9月議会で錦帯橋に関する案件が2本承認された。一つは、架け替え完了を記念して、1月から3月にかけて行われる各種のイベントに必要な予算である。3月20日の渡り初めでは、三代の夫婦や千人の小中学生が新しい橋を渡る。そして、前後3日間に、人気番組の「なんでも鑑定団」がやってくる。大明小路などで大道芸人のパフォーマンスが行われ、コーヒーのコマーシャルで有名になった錦織健のコンサートも予定されている。夜には、光と音で錦帯橋が幻想的にライトアップされる。プレイベントとして、1月には錦帯橋フォーラム、2月には世界の橋の写真展も開催される。すでに観光協会などが中心になって、市民も参加した実行委員会ができあがり、「錦帯橋夢フェスタ’04」と命名され、これから準備が本格化する。
もう一つ、条例改正が行われ、架け替えが終わる来年4月から、錦帯橋の入橋料が300円になる。同時に、団体割引の拡充と子供の無料の範囲が拡大される。この入橋料は、将来の架け替えのために基金として積み立てられる。今回は、基金の不足を市民の有志の募金や寄付で補ってきたが、50年後には、橋脚も含めて全面架け替えが必要になるかもしれず、あるいは技術の伝承のためにも途中で一部架け替えを行うことも考えられる。時を超えて生き続ける名橋を次の世代に確実に引き継いでいくことは、現代に生きる我々の責任であり、十分な備えをしておく必要がある。

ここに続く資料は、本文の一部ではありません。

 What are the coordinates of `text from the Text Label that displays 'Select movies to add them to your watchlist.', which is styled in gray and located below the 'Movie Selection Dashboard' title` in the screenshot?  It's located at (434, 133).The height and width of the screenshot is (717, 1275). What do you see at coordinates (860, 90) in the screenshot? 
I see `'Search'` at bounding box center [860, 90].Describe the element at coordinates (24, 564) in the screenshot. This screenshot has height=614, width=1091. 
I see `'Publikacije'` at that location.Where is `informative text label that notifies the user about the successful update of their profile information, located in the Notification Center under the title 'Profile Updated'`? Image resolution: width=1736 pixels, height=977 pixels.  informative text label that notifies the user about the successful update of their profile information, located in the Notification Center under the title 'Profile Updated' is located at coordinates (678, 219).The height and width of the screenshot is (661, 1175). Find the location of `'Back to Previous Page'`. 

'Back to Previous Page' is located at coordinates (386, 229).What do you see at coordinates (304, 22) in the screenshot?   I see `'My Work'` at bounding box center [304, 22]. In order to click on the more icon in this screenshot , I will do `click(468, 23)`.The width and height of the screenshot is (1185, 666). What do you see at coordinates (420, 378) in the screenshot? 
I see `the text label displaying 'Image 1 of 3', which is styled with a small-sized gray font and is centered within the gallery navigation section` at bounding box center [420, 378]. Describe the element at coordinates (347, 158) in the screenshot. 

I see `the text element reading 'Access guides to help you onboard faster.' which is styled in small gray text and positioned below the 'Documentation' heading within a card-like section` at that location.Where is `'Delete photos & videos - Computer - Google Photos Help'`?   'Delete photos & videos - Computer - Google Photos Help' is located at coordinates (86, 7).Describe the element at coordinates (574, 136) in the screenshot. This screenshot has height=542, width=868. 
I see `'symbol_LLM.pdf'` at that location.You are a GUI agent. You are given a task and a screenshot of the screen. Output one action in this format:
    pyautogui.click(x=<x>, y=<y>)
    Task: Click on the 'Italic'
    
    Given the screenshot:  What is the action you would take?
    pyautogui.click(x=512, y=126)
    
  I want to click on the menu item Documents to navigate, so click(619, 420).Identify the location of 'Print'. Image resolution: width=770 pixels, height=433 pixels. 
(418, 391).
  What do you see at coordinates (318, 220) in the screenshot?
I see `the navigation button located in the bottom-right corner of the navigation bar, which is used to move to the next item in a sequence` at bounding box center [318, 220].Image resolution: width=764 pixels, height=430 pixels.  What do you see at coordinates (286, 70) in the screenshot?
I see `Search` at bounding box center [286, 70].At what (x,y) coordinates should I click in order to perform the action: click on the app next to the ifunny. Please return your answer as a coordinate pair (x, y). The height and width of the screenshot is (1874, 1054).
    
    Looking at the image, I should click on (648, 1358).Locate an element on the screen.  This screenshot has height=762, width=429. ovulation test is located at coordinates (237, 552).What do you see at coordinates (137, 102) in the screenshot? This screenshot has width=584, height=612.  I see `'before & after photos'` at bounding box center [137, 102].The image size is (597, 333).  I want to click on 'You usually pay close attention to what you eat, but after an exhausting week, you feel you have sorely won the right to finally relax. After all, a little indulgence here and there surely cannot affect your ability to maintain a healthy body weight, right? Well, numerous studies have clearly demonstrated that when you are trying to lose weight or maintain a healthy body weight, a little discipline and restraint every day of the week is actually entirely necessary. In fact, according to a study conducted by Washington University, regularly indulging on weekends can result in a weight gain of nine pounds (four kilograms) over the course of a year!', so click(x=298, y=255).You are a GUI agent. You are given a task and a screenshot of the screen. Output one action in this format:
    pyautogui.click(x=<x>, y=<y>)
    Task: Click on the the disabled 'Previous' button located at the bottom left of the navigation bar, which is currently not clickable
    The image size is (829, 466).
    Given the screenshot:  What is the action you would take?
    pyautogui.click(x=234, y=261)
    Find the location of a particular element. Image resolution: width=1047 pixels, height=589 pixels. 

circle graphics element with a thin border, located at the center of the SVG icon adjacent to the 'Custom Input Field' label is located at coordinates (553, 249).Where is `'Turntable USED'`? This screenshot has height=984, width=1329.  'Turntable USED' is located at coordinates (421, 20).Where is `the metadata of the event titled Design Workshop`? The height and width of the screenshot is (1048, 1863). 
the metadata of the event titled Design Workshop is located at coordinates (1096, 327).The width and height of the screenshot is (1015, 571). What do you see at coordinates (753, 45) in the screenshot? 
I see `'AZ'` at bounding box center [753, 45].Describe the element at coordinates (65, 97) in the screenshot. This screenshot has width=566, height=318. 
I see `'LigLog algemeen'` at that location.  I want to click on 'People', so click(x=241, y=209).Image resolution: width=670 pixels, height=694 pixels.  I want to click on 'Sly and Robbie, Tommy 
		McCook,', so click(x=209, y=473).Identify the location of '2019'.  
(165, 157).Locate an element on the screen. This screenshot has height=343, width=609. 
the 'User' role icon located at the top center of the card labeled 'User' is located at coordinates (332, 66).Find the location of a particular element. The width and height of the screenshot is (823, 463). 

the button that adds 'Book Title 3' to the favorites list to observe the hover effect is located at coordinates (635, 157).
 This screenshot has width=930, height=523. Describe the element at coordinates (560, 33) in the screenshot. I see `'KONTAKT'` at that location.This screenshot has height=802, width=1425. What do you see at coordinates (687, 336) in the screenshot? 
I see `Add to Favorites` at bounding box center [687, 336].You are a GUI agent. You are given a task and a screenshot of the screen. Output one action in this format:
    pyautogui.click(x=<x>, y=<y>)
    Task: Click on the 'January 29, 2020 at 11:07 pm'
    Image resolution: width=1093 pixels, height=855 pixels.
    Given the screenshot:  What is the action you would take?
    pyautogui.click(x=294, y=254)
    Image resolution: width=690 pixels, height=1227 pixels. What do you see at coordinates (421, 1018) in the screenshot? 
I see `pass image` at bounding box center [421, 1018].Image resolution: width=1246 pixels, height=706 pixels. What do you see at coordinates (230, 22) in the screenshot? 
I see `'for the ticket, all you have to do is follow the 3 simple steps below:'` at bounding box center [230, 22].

9月中旬には、「宇野千代まつり」が行われた。元秘書の藤江さんやJRの協力も得て岩国駅や西岩国駅、川西の生家などに、ゆかりの品々が展示され、「おはん」のイメージに衣替えした市営バスもお目見えした(11月から岩国駅、錦帯橋、新岩国駅間を運行)。夜は「灯のまつり」、約千人の掲げるあんどんの灯で橋が埋めつくされる。幸福のシンボルとしての宇野千代、依然として根強い人気がある。
この秋には、古い町並み全体を芸術で彩る「アートフェスタ」が開催され、来年春には、現代芸術の作家達が集り、創作や展示を行う計画もある。錦帯橋と美しい自然、歴史のある町並み全体が大きな舞台となり、新しい文化が創造され発信される。